Ex
24, 3-8 ; Ps 115 ; He 9, 11-15 ; Mc 14, 12-16.22-26
Chers
frères et sœurs,
Pour
entrer dans la compréhension des lectures et de l’Évangile que nous avons
entendus, la première chose à considérer est qu’il y a deux mondes : d’un
côté notre monde, le monde des hommes, la création, qui est limité, marqué par
le péché et par la mort, que l’on appellera « la terre » – et de
l’autre le monde de Dieu, que Jésus appelle le Royaume des Cieux, auquel nous
sommes appelés pour une vie éternelle, dans la paix, la joie et la lumière, que
l’on appellera « le ciel ». Il y donc la terre et le ciel. Or, il
n’est possible de passer de la terre au ciel qu’en faisant une offrande à Dieu,
le Roi du ciel. Et si le Roi accepte l’offrande qu’on lui présente, alors il
donne sa bénédiction et nous pouvons entrer dans le ciel pour être en communion
avec lui.
C’est
pour enseigner cela au peuple d’Israël – la séparation du ciel et de la terre,
et l’offrande pour avoir accès au ciel – que Dieu a donné ordre à Moïse
d’établir le Temple et le rituel du Temple.
Ainsi
le Temple était séparé entre l’esplanade et le Temple lui-même, et encore dans
le Temple, il y avait une séparation entre une première zone réservée aux lévites,
et derrière un rideau, le Saint-des-Saints où se trouvait la Présence de Dieu,
où seul le Grand Prêtre entrait une fois par an, pour la célébration du Grand
Pardon. Il y avait donc une séparation entre la terre (l’esplanade) et le ciel (le
Saint-des-Saints), avec une zone intermédiaire réservée à ceux qui étaient
consacrés à Dieu.
Et
le rituel du Temple était essentiellement un geste d’offrande. Nous voyons dans
le livre de l’Exode le sacrifice et l’offrande des taureaux, pour que
l’alliance des hommes avec Dieu soit agréée par Dieu. Pour indiquer que cette offrande
était effectivement agréée, on aspergeait d’un côté l’autel et de l’autre le
peuple lui-même. Cette aspersion était le signe de la bénédiction de Dieu, le
signe de la communion avec lui.
La
Lettre aux Hébreux nous explique que Jésus lui-même a accompli ce rite à notre
bénéfice, mais à une tout autre dimension. Avec Jésus, nous sommes dans la
réalité tout entière : pour que nous les hommes, et la création avec nous,
à laquelle nous appartenons – c’est-à-dire la terre – nous puissions accéder au
Ciel, au Règne de Dieu, à la nouvelle alliance, pour y être renouvelés, alors il
faut un sacrifice spécial et une offrande particulière. Ce sacrifice, c’est
celui de Jésus sur la croix, et l’offrande c’est celle qu’il fait de lui-même
dans sa chair ressuscitée à l’Ascension, justement, quand il passe de la terre
au Ciel. Le sang que Jésus présente à Dieu son Père, c’est son propre sang, et
c’est aussi l’Esprit Saint, son Esprit. Or le signe que le Père a agréé
l’offrande de Jésus, c’est qu’il répand le même sang, le même Esprit Saint, sur
les disciples, à la Pentecôte. Et c’est pourquoi la Pentecôte est une nouvelle
alliance, scellée dans le sang de Jésus. C’est la bénédiction de Dieu, la
communion avec lui dans le monde nouveau. L’Église est la manifestation de ce
monde nouveau.
On
pourrait donc dire que Jésus a accompli le rituel du Temple, en grand.

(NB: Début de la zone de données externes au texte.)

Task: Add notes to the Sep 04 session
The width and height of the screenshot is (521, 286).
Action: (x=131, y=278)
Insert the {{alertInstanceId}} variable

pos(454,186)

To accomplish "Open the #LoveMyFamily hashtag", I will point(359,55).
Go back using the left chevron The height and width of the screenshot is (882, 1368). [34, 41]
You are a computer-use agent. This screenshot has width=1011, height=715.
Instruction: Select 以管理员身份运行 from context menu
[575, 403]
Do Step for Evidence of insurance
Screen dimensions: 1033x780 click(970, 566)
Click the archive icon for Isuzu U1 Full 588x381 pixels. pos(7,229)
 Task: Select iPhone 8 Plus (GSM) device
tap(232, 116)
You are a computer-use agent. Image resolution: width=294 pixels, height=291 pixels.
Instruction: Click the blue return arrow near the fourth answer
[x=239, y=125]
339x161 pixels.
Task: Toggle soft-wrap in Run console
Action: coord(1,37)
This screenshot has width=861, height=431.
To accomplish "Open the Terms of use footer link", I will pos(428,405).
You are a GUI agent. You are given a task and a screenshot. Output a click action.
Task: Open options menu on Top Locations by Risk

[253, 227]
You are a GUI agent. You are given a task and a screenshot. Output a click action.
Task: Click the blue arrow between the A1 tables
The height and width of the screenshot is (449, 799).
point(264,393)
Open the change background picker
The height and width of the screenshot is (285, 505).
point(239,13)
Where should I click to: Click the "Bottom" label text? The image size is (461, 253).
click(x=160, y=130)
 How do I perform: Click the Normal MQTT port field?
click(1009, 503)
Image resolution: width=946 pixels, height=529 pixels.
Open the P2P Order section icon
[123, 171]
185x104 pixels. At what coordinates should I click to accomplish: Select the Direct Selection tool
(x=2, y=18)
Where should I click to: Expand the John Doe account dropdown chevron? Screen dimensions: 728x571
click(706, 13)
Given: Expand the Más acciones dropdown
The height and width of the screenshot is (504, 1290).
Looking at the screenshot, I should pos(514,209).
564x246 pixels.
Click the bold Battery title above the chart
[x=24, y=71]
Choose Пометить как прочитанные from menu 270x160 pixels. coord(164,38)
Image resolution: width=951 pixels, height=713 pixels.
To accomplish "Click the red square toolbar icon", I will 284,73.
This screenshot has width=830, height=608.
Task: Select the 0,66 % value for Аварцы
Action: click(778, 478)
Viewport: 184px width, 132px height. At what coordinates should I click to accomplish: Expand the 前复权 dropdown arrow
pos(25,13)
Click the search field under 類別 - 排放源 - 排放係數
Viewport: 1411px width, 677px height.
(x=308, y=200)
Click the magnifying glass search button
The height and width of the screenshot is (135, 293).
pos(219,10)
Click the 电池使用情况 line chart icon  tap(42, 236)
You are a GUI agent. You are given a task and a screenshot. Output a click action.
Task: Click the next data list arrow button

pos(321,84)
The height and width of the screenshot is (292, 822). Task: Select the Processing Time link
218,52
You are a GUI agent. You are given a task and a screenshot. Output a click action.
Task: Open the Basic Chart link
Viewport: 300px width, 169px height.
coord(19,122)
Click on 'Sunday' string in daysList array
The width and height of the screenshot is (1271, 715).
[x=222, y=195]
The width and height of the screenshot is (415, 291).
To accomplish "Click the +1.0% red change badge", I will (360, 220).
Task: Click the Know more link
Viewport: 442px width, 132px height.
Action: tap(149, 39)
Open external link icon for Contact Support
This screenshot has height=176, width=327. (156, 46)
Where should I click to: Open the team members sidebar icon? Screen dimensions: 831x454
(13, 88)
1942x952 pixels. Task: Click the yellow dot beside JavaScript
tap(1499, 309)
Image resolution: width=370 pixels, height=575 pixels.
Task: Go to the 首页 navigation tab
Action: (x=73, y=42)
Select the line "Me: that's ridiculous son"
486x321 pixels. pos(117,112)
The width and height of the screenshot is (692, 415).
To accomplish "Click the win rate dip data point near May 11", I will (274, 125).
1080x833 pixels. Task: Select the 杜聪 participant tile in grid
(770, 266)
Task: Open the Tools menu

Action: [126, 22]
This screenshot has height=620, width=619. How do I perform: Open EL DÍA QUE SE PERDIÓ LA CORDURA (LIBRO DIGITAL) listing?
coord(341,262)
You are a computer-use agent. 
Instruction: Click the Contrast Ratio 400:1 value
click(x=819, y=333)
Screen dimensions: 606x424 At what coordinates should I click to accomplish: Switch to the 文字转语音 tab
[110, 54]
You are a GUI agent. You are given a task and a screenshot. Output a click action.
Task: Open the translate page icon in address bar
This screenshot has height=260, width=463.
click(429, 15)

Mais ce n’est pas exactement ainsi qu’il faut voir les choses. Jésus n’a pas
été obligé de se conformer à une Loi préétablie, puisqu’il est lui-même celui
qui a énoncé cette Loi. Le rituel du Temple a été indiqué par Dieu à Moïse
parce que c’est par la Croix de Jésus et l’offrande de lui-même, que l’humanité
est sauvée. Le rituel du Temple est une anticipation, une préparation, au geste
réel, total, définitif et unique accompli par Jésus. C’est important d’avoir vu
cela pour comprendre maintenant ce que fait Jésus au Cénacle avec ses Apôtres,
et nous après eux, lors de chaque messe.
Dans
l’Évangile, Jésus commence par distinguer entre la terre et le Ciel. Il fait du
Cénacle, le Ciel. C’est pour cela que saint Marc dit que la salle – la salle
haute – doit être « aménagée » et « prête ». Aménagée,
c’est-à-dire qu’elle est équipée de tapis, et de coussins. Prête, c’est-à-dire
en araméen : être « rendue bonne », c’est-à-dire consacrée à
Dieu. Le Cénacle n’est donc pas une simple salle de restaurant, c’est un lieu
de culte, qui représente le Ciel. Cette préparation était nécessaire pour que
Jésus puisse y présenter le sacrifice et l’offrande qu’il devait faire à son
Père. Le sacrifice, c’est l’agneau pascal – et c’est son Corps, qui va être
sacrifié à Pâques – et l’offrande, c’est le vin qui est aussi son Sang, qui
sera remis à son Père, son Esprit, et qui sera bientôt répandu à la Pentecôte, vin
nouveau auquel les Apôtres peuvent déjà communier dans la joie, lors de la
sainte Cène.
Et
maintenant nous avons compris, puisque Jésus a demandé que l’on fasse cela en
mémoire de lui, qu’à chaque messe nous reproduisons le Temple et le rituel du
sacrifice et de l’offrande. L’Église, comme le Temple ou le Cénacle, est un
espace séparé qui représente le Ciel sur la terre, dans lequel il y a une
seconde séparation entre la nef et le sanctuaire. Comme dans le Temple de
Jérusalem, l’espace intermédiaire est bien celui des lévites de la nouvelle
alliance, là où se trouvent les baptisés consacrés à Dieu. Et dans le
sanctuaire, le ciel véritable, se trouve la Présence réelle du Seigneur, où
seul l’évêque comme Grand Prêtre, ou le prêtre ordonné par lui, représentant
Jésus, peut entrer pour faire l’offrande. À l’intérieur de ce Temple,
justement, on offre le pain et le vin, Corps et Sang de Jésus, en mémoire de sa
Pâque et de sa résurrection, pour communier à notre tour, aujourd’hui, par son
Esprit, à l’alliance nouvelle, au Règne de Dieu.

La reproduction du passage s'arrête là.